Mixture Design is a specialized experimental design methodology for optimizing formulations where component proportions must sum to a fixed constant — typically 100% — where the constraint that x₁ + x₂ + ... + xₖ = 1 invalidates standard factorial designs (since components cannot be varied independently), requiring the simplex-based designs and Scheffé polynomial models specifically developed for constrained mixture spaces, with applications spanning CMP slurry formulation, photoresist solvent systems, alloy compositions, and cleaning chemistry optimization.
Why Standard Designs Fail for Mixtures
In a standard two-level factorial design, each factor is varied independently between its low and high values. For a mixture, this is mathematically impossible: increasing component A necessarily decreases at least one other component to maintain the sum = 1 constraint.
Example: Three-component slurry (abrasive particles A, oxidizer B, surfactant C).
- Cannot set A = 0.7, B = 0.7, C = 0.7 (sum = 2.1 ≠ 1)
- Varying A from 0.3 to 0.5 automatically changes B + C by -0.2
The experimental space for a k-component mixture is a (k-1)-dimensional simplex — a triangle for 3 components, tetrahedron for 4, etc.
Standard Mixture Designs
| Design Type | Points Included | Purpose |
|------------|----------------|---------|
| Simplex Lattice {k,m} | All compositions with xᵢ = 0, 1/m, 2/m, ..., 1 | Systematic coverage of simplex |
| Simplex Centroid | Vertices, edge midpoints, face centroids, overall centroid | Balanced exploration, efficient for interactions |
| Extreme Vertices | Vertices of constrained feasible region | When components have min/max bounds |
| D-optimal | Computer-generated, minimizes det(X'X)⁻¹ | Constrained regions, optimal for specific models |
| Augmented Designs | Above + interior points or star points | Better pure error estimation |
Scheffé Polynomial Models
Standard polynomial regression cannot be used for mixtures because of the collinearity induced by the sum constraint. Scheffé (1958) derived reparametrized models:
Linear (first-order): η = Σᵢ βᵢxᵢ (k parameters, no intercept — intercept absorbed into βᵢ)
Quadratic: η = Σᵢ βᵢxᵢ + Σᵢ<ⱼ βᵢⱼxᵢxⱼ (adds pairwise interaction terms)
Special Cubic: Adds βᵢⱼₖxᵢxⱼxₖ terms for three-way interactions
The quadratic model is most commonly used — it captures synergistic and antagonistic blending behavior (βᵢⱼ > 0 indicates synergy: the blend performs better than the linear combination of pure components).
Constrained Mixture Designs
Real formulations impose additional constraints beyond the sum = 1:
- Component lower bounds: xᵢ ≥ Lᵢ (minimum concentration for performance or stability)
- Component upper bounds: xᵢ ≤ Uᵢ (cost, toxicity, or processing constraints)
- Linear inequality constraints: xᵢ + xⱼ ≤ 0.4 (combined concentration limit)

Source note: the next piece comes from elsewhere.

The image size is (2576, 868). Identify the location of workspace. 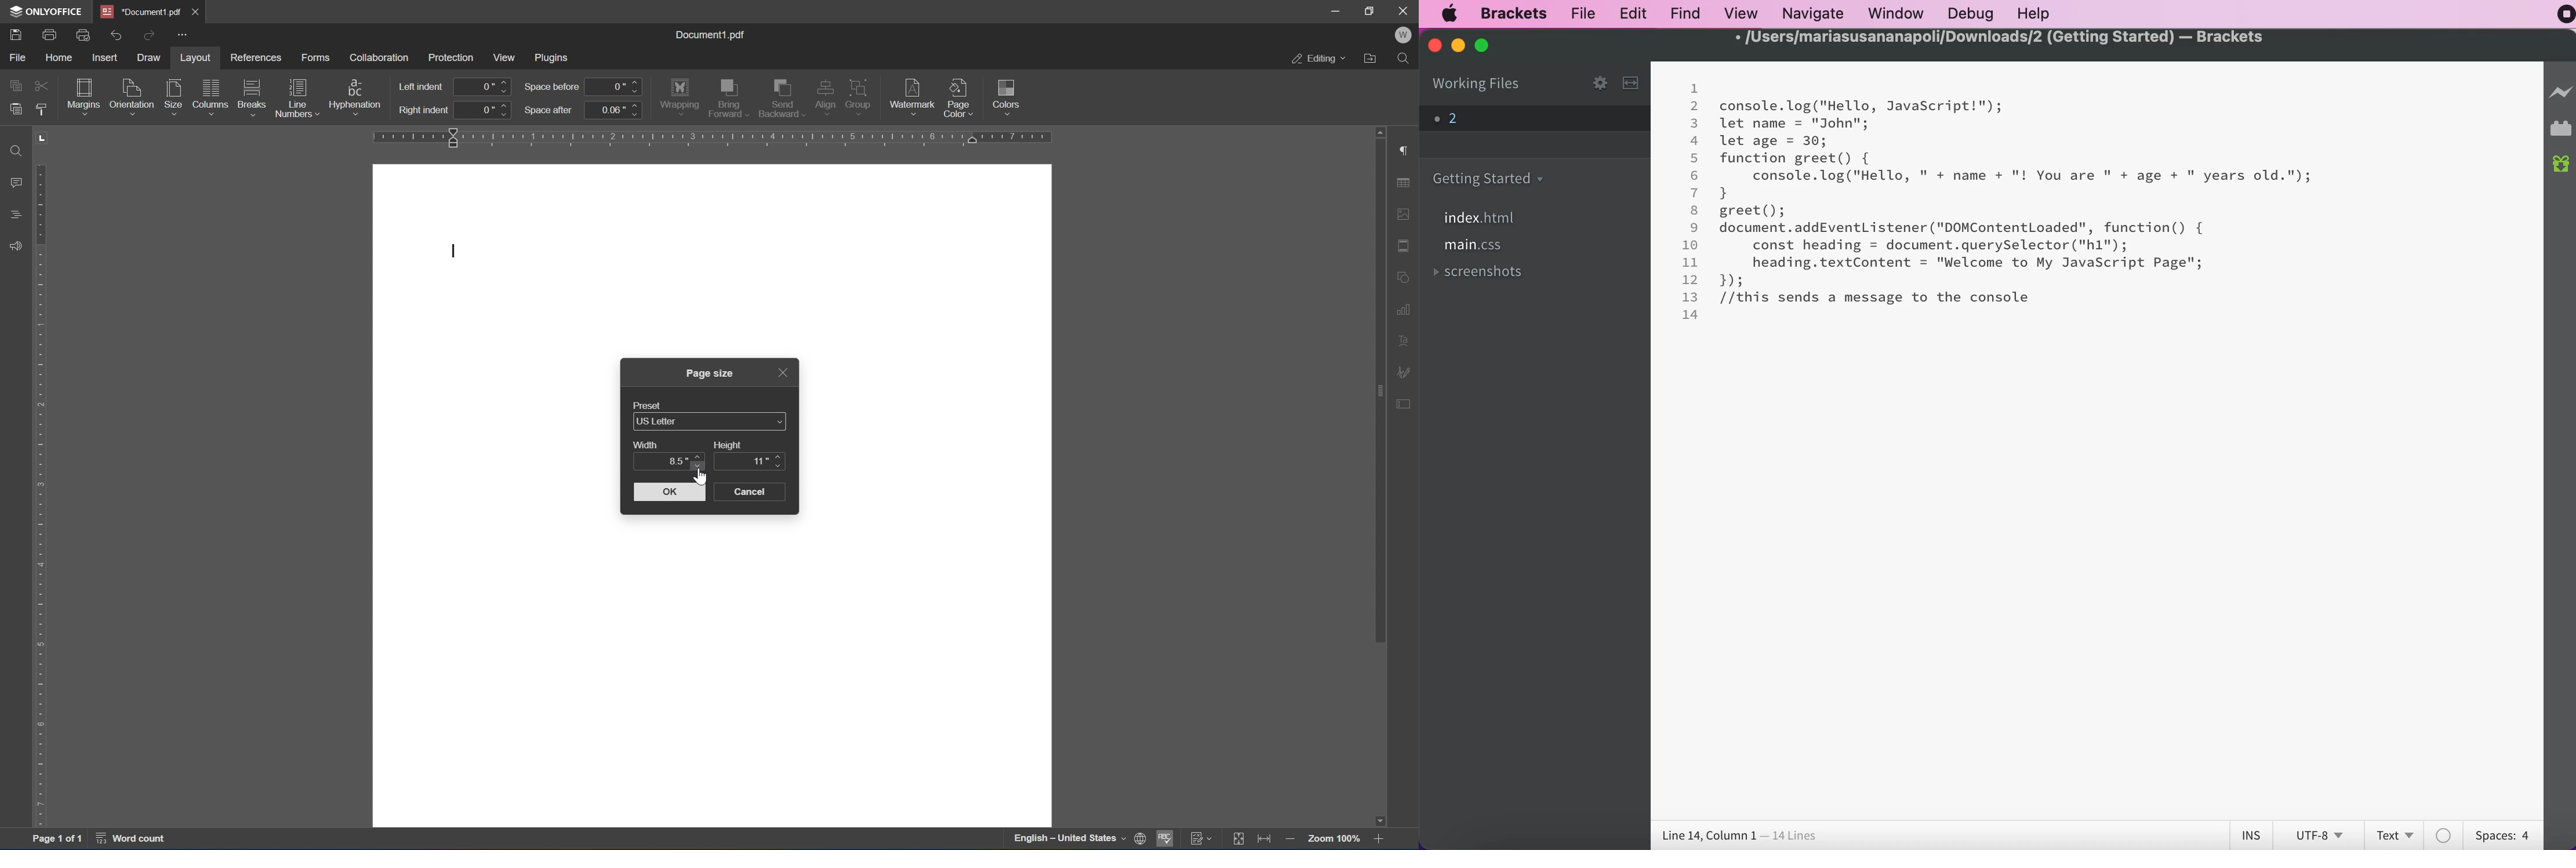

These constraints transform the simplex into an irregular polyhedron. The feasible region's extreme vertices become the natural design points, and D-optimal or I-optimal computer-generated designs are used.
Semiconductor Applications
CMP (Chemical Mechanical Planarization) Slurry Optimization:
Components: Abrasive particles (colloidal silica or ceria), oxidizer (H₂O₂), pH buffer, corrosion inhibitor, surfactant.
Objective: Maximize removal rate for target material while minimizing dishing, erosion, and scratch defects.
Scheffé quadratic model identifies synergistic interactions (e.g., oxidizer + surfactant combination outperforms either alone).
Photoresist Solvent System:
Components: PGMEA (primary solvent), GBL, cyclohexanone.
Objective: Optimize viscosity for spin coating, dissolution contrast, and development rate.
Cleaning Chemistry:
Components: HF, H₂SO₄, H₂O₂, DI water.
Objective: Maximize native oxide removal rate while minimizing silicon loss and metallic contamination.
Analysis and Optimization
After fitting the Scheffé model, optimization uses constrained nonlinear programming to find the component proportions maximizing (or minimizing) the predicted response, subject to the mixture constraints. Desirability functions handle multi-response optimization (simultaneously optimize removal rate AND non-uniformity). The prediction variance across the simplex quantifies confidence in the model predictions for any proposed formulation.